Because the code tool is a composition root that already runs one executor over many provider namespaces. Adding cdp to its provider list puts cdp.* in the same isolate as state.*. The only new concept needed was a per-execution lifecycle for the session — supplied by #1566's createRuntime — not a new sandbox.

Q2

The runtime acquires the lease with leasePromise ??= rather than calling acquire() in createRuntime. Why does that distinction matter?

Answer

Laziness. createRuntime runs for every execution, including ones that never touch the browser. Acquiring on first cdp.* call means a state-only block opens no browser session and pays no connection cost.
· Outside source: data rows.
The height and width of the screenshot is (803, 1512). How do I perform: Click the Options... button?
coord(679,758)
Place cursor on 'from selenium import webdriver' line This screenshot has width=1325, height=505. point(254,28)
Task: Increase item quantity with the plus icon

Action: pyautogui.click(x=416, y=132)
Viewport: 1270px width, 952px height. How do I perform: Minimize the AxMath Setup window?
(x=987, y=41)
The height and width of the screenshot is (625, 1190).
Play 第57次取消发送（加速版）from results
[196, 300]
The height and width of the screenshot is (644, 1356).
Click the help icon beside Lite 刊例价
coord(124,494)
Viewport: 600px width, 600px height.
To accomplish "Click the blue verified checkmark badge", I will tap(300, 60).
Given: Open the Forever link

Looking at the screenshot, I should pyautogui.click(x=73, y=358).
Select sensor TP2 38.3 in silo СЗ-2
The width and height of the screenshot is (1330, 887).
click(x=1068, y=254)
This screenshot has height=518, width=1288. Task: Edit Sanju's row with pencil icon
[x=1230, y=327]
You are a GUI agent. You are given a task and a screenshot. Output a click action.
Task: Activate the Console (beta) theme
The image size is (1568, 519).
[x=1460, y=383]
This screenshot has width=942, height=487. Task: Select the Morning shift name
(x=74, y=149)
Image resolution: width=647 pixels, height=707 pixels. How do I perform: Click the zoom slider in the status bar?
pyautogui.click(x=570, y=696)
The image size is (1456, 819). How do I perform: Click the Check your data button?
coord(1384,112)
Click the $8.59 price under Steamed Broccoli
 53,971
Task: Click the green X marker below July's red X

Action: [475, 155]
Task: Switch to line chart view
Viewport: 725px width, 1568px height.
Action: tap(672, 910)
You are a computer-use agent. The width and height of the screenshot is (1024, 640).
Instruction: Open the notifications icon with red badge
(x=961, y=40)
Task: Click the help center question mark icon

The ??= also guarantees a single shared session for all cdp.* calls within the block.

Q3

In reuse mode, what does dispose do at the end of a code block, and what survives to the next block?

Answer

dispose calls lease.release(), which in the reusable manager only disconnects the CDP WebSocket. The Browser Run session itself is left alive (its id persisted), so tabs, cookies, local storage, and navigation state survive to the next execution's acquire(). One-shot mode would have closed the session instead.

Q4

Model code calls cdp.send(...). Where does the CDP request actually originate, and why does that keep the sandbox's globalOutbound: null isolation intact?

Answer

The call is dispatched out of the isolate via Workers RPC to a host-side function holding the CdpSession, which reaches Browser Rendering through the BROWSER binding. The isolate never opens a socket itself, so blocking its outbound network does not block browser control — exactly the way state.* filesystem access already works.